The problem :: Would you restate, word for word, only the lines starting at the one with "Click the highlighted solar wind speed text" and ending with the final line of the entries below? Pictures stay out.

Stored items ::
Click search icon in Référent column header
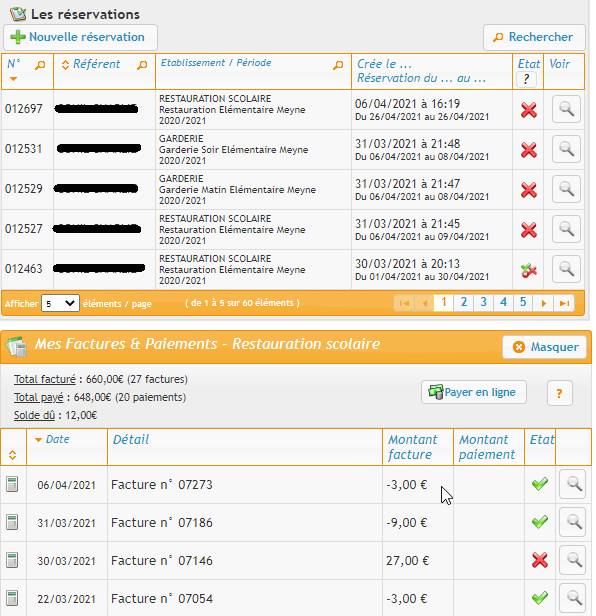The image size is (596, 616). pos(142,65)
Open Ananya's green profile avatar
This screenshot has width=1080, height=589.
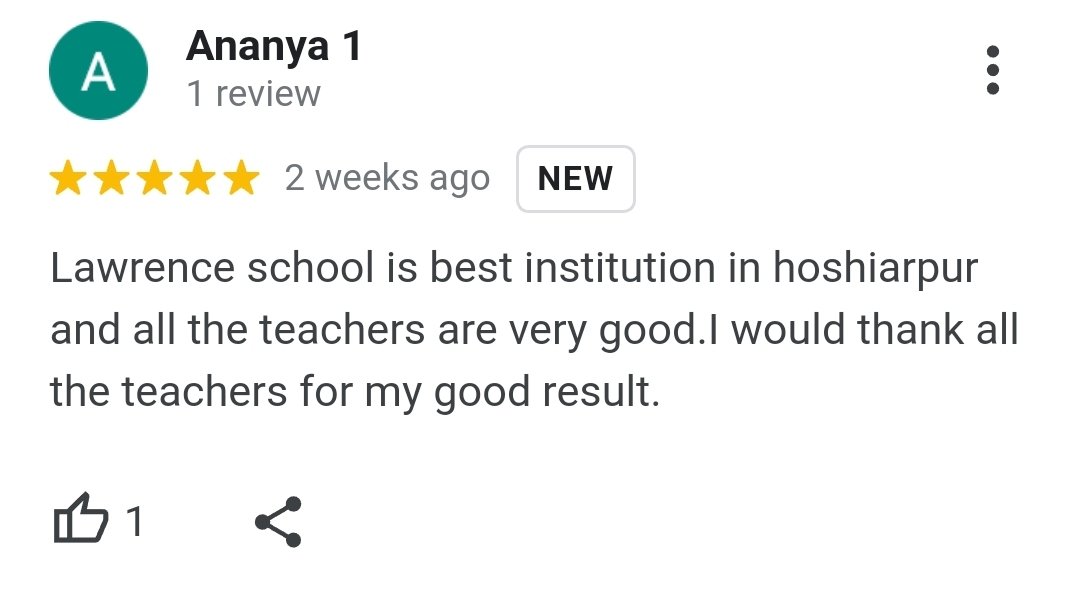(x=98, y=70)
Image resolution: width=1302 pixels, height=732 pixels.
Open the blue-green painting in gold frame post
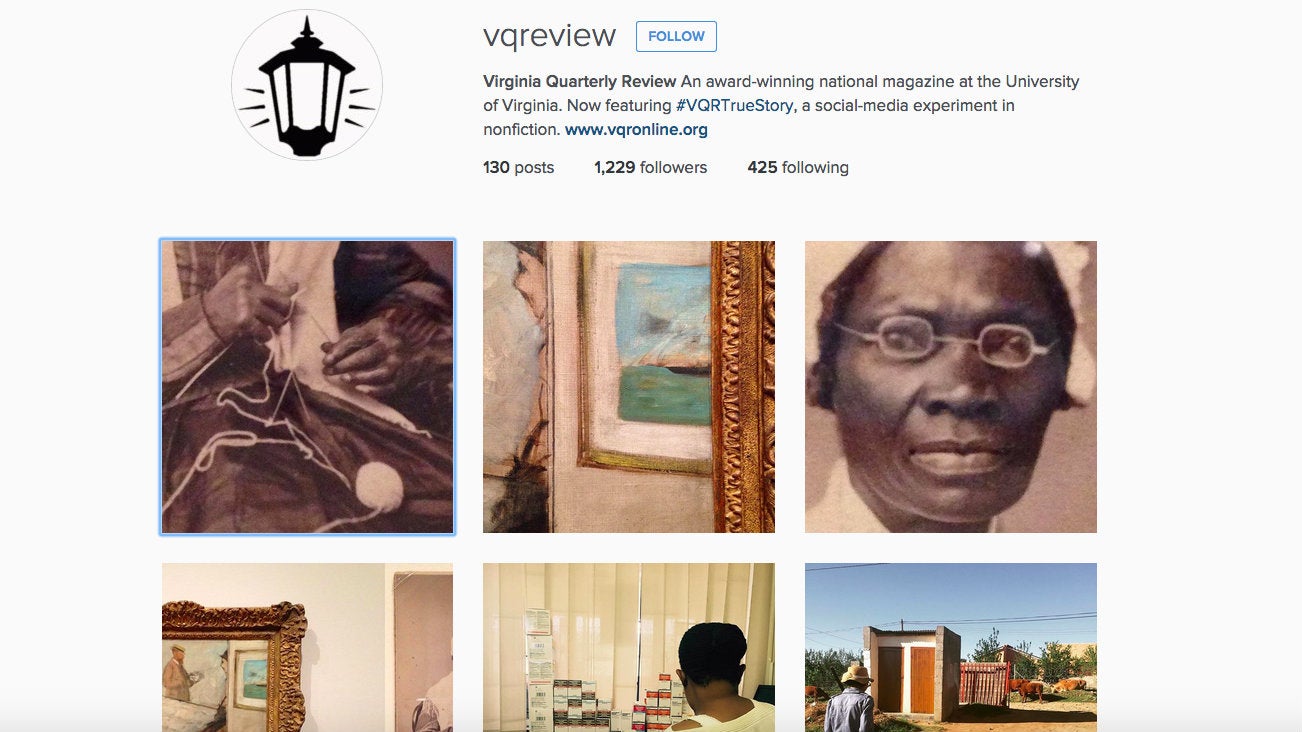629,387
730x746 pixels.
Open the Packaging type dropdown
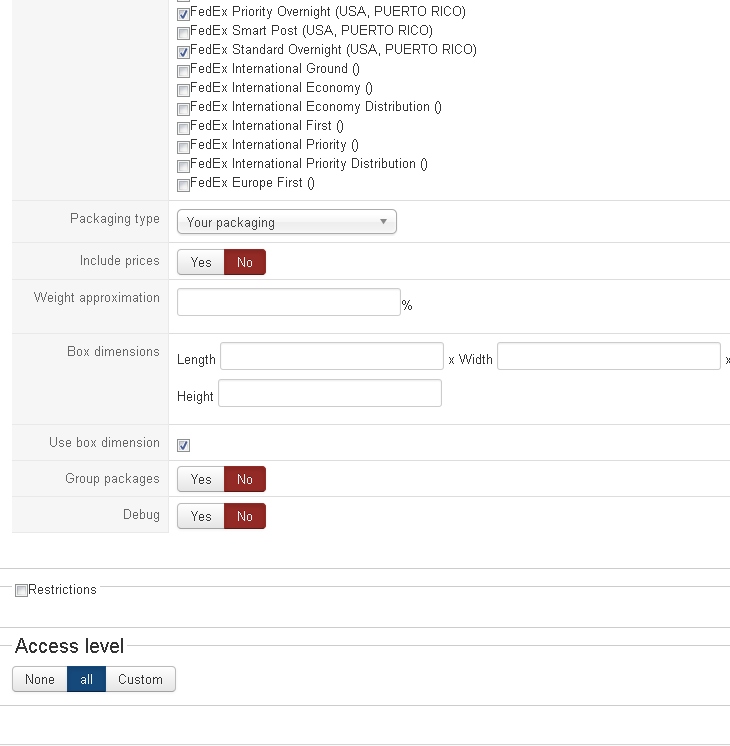(x=286, y=222)
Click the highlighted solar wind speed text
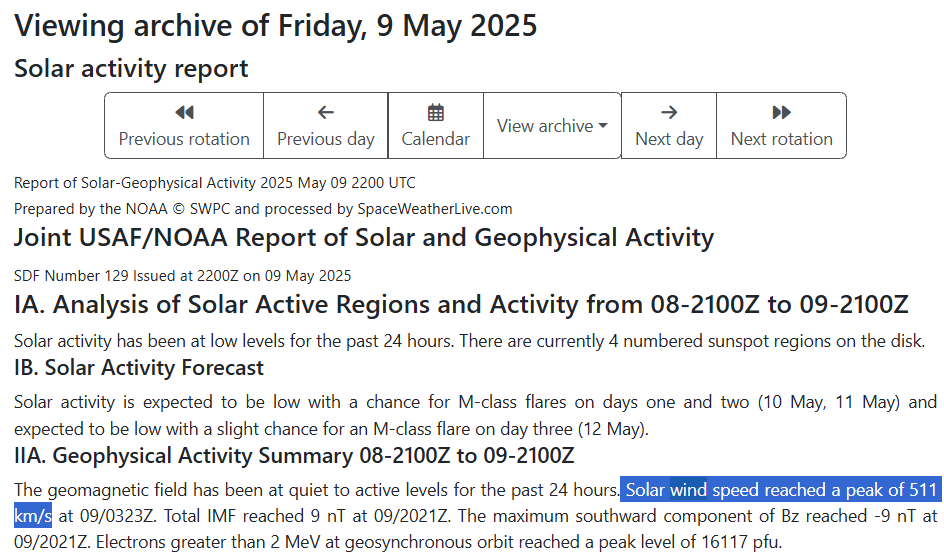944x555 pixels. click(780, 490)
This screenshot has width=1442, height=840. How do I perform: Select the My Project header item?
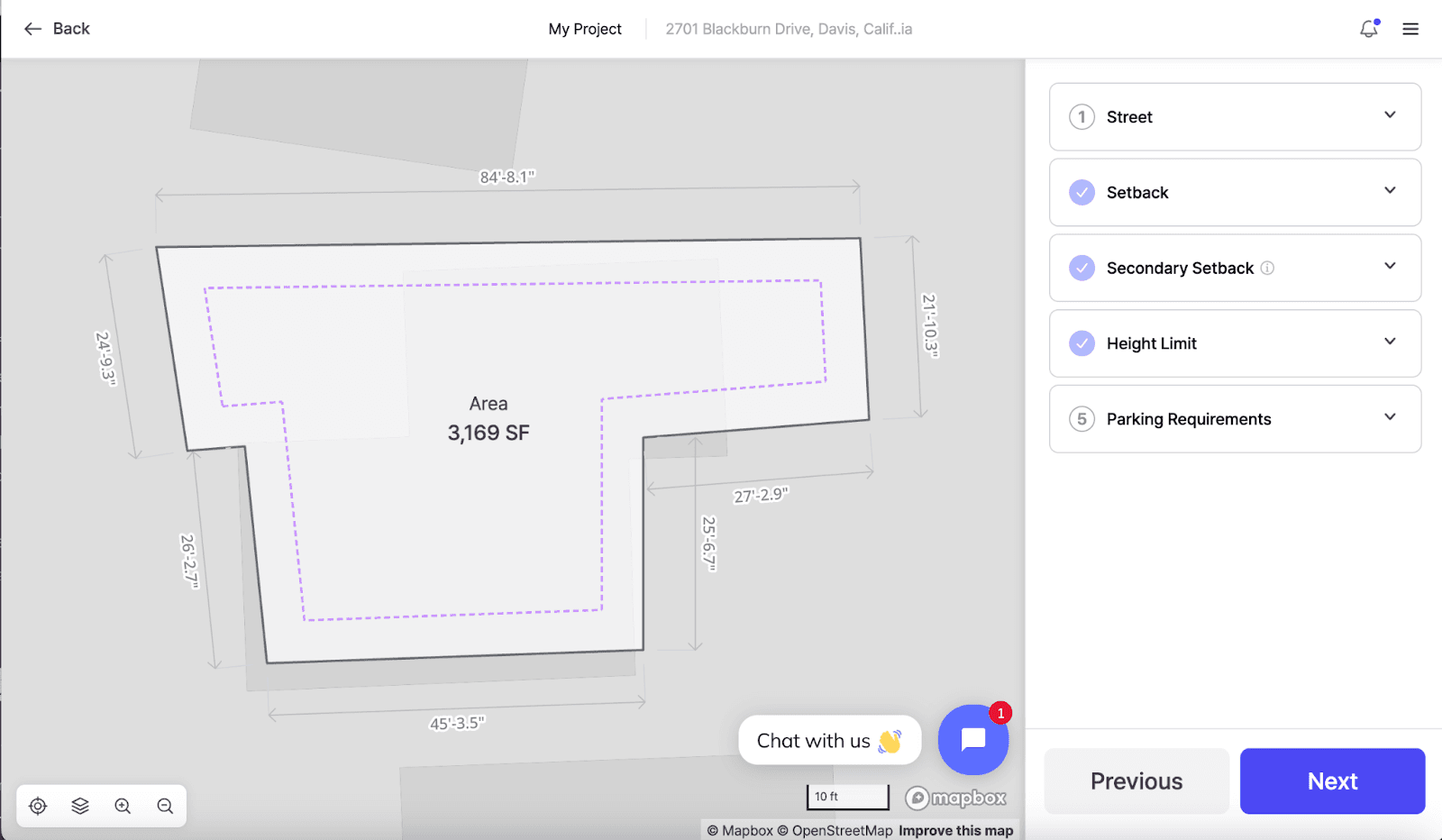pos(585,29)
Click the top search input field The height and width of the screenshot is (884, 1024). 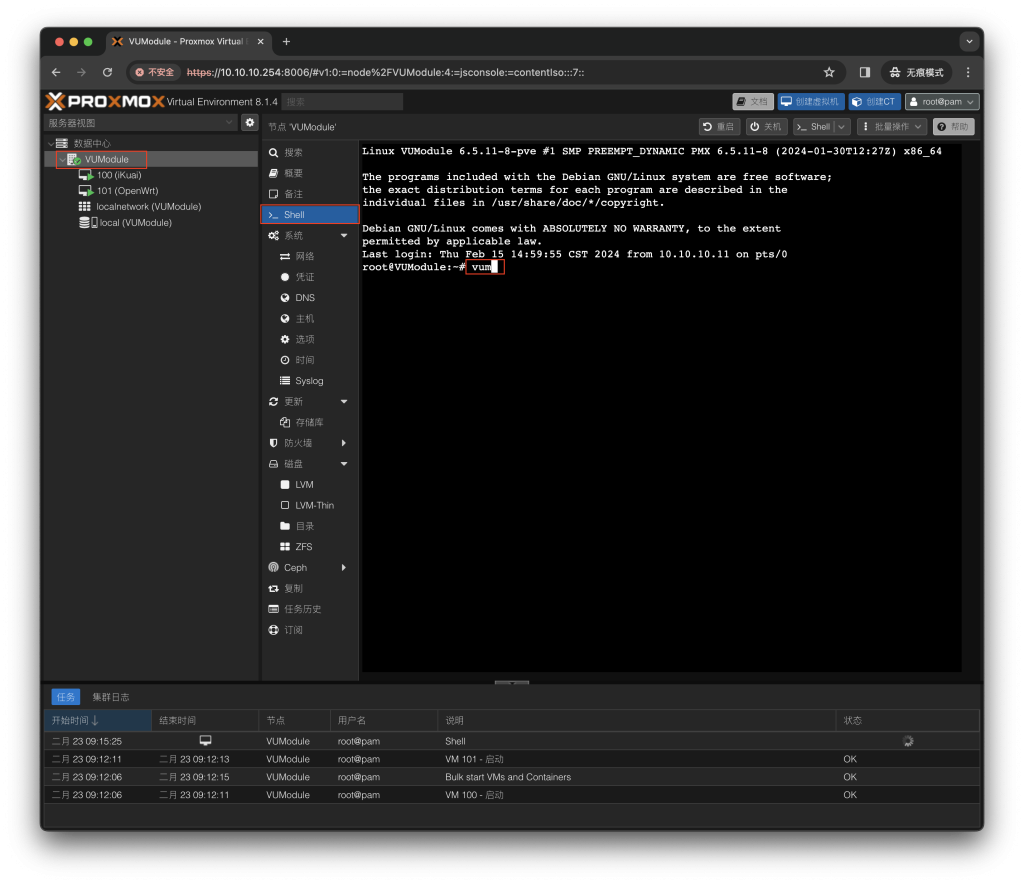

Solution ::
Click the highlighted solar wind speed text
944x555 pixels. click(780, 490)
This screenshot has width=1442, height=840. How do I perform: Select the My Project header item?
pos(585,29)
Click the top search input field The height and width of the screenshot is (884, 1024). 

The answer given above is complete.